This dataset contains whole-genome nucleotide diversity estimates for 269 primate species.

DATA
The data/ folder is organized by species. Each species folder follows the structure below:

|
+-- Species_name/
|   |
|   +-- cram/
|   |
|   +-- gVCF/
|   |
|   +-- gVCF_vo/

where the cram/ subfolder contains individual-specific CRAM files containing aligned sequencing reads, the gVCF/ subfolder contains Genomic VCF (gVCF) files at base-pair resolution and the gVCF_vo/ subfolder contains gVCF files with variant-only positions. gVCF files are organised by batch and male/female ploidy (see metadata on references).

REFERENCE ALIGNMENT
The reference_alignment/ folder contains the Cactus output (primates_49_species.hal) of the whole genome alignment between 49 assemblies (47 non-human primate references used for mapping short reads, the T2T H. sapiens reference and the T. belangeri reference used as the outgroup), and the filtered maf file of the alignment (primates_49_species.Homo_sapiens.maf.gz).

METADATA
The metadata/ folder contains two subfolders with individual-specfic (individuals/ subfolder) and reference specific metadata (references/ subfolder). 

The files within the individuals/ subfolder are organized by genus.

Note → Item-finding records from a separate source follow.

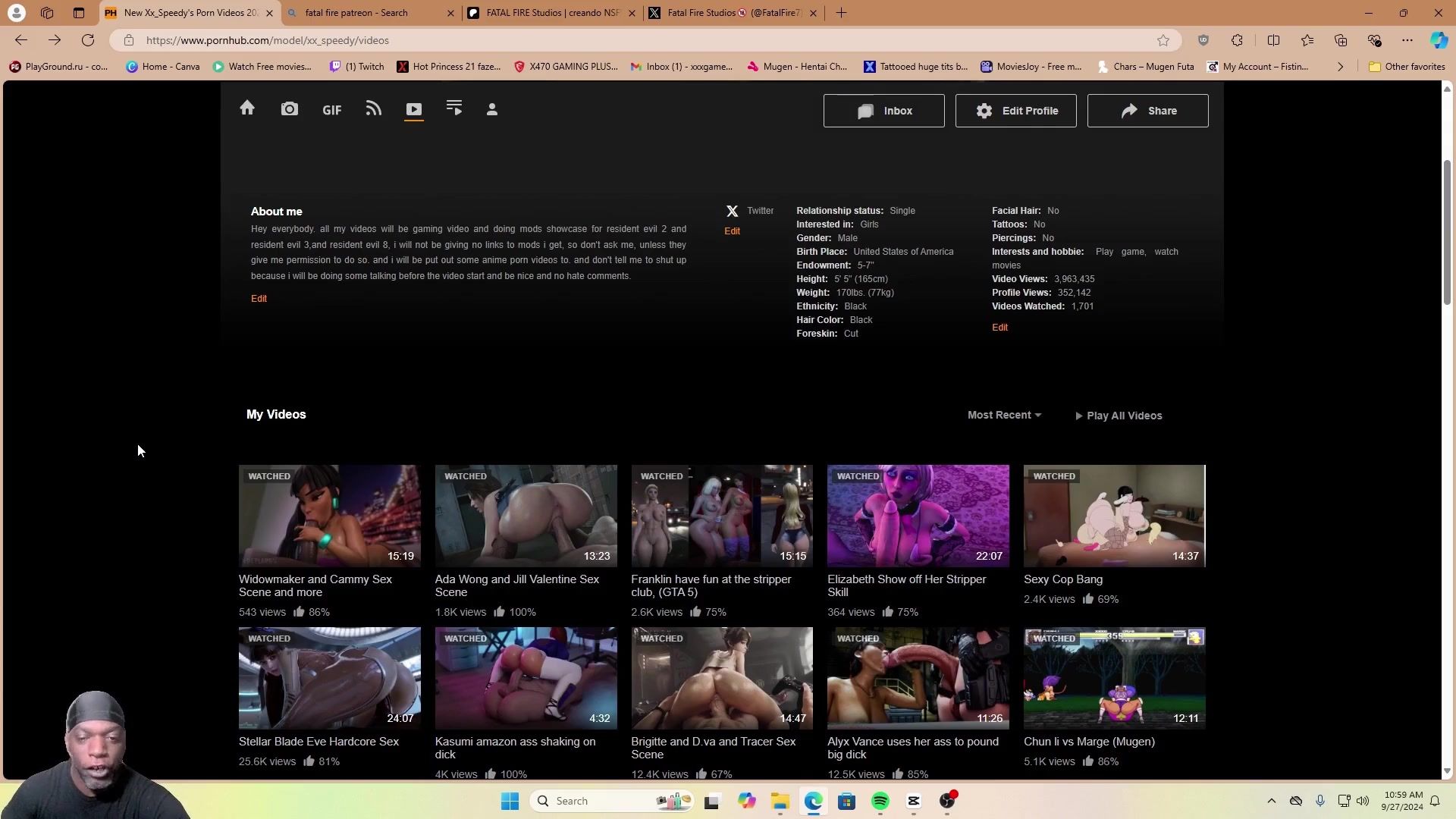Viewport: 1456px width, 819px height.
Task: Expand the Most Recent sort dropdown
Action: point(1004,416)
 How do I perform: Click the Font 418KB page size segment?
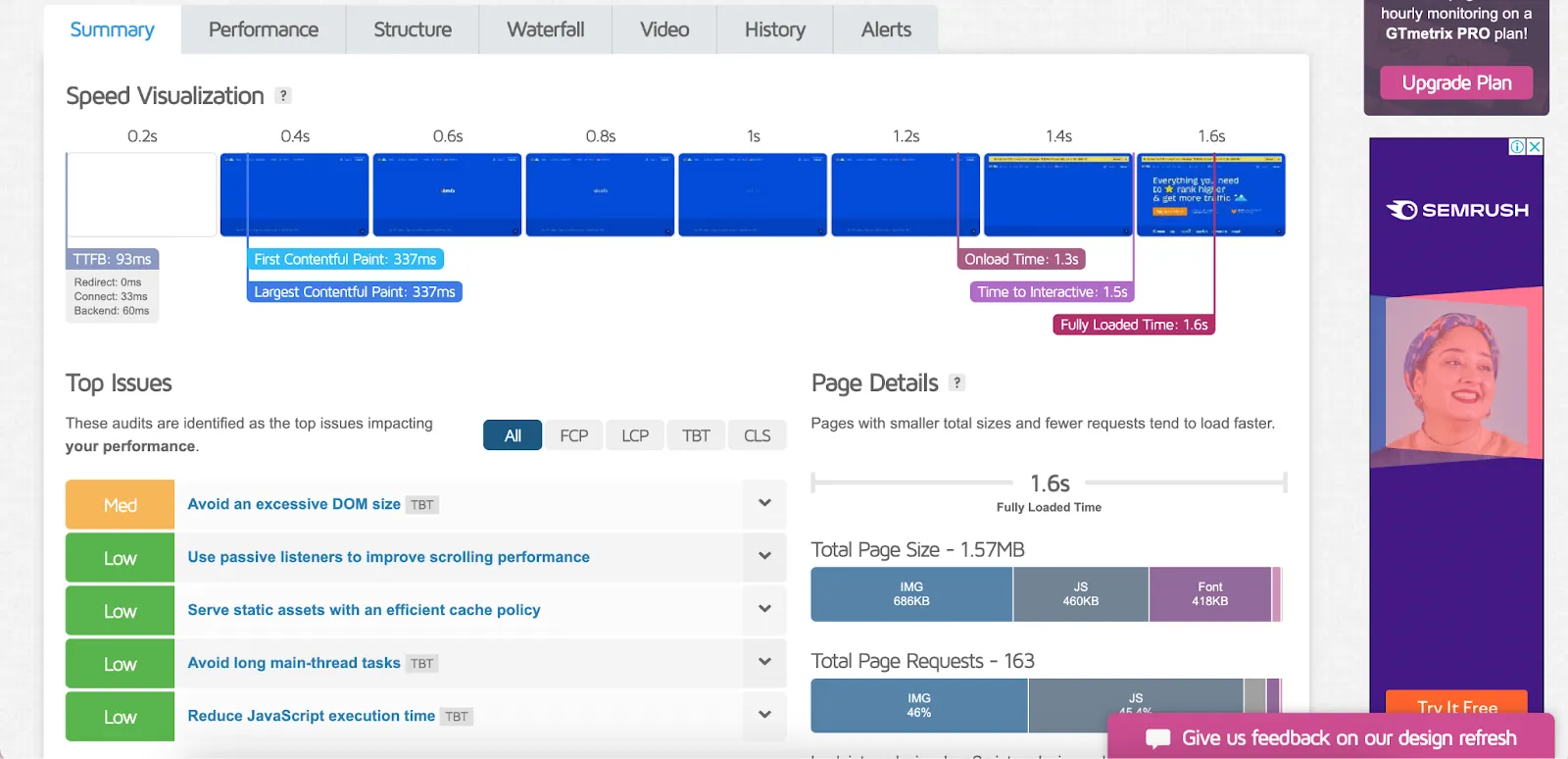coord(1209,594)
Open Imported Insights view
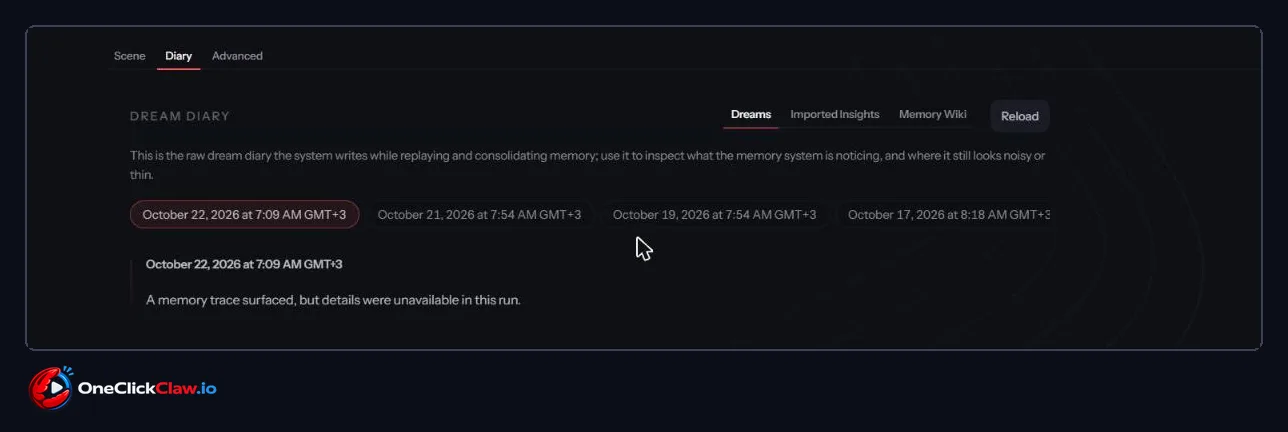This screenshot has width=1288, height=432. (835, 114)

Each {GENUS}_individuals.txt file contains ID, mapping referece, sex and basic coverage info for individuals within the particular genus, while each {GENUS}_short_read_accession.txt file contains info on short read data for each individual within the genus.

The files within the references/ subfolder are organized by reference assembly used in read-mapping and reference alignment. The _REFERENCE_LIST.txt files contains basic info on each reference assembly. Each {REFERENCE_SPECIES}_contigs.txt file contains info on sex-linkage, male/female ploidy and batch for all contigs that belong to the specfic reference.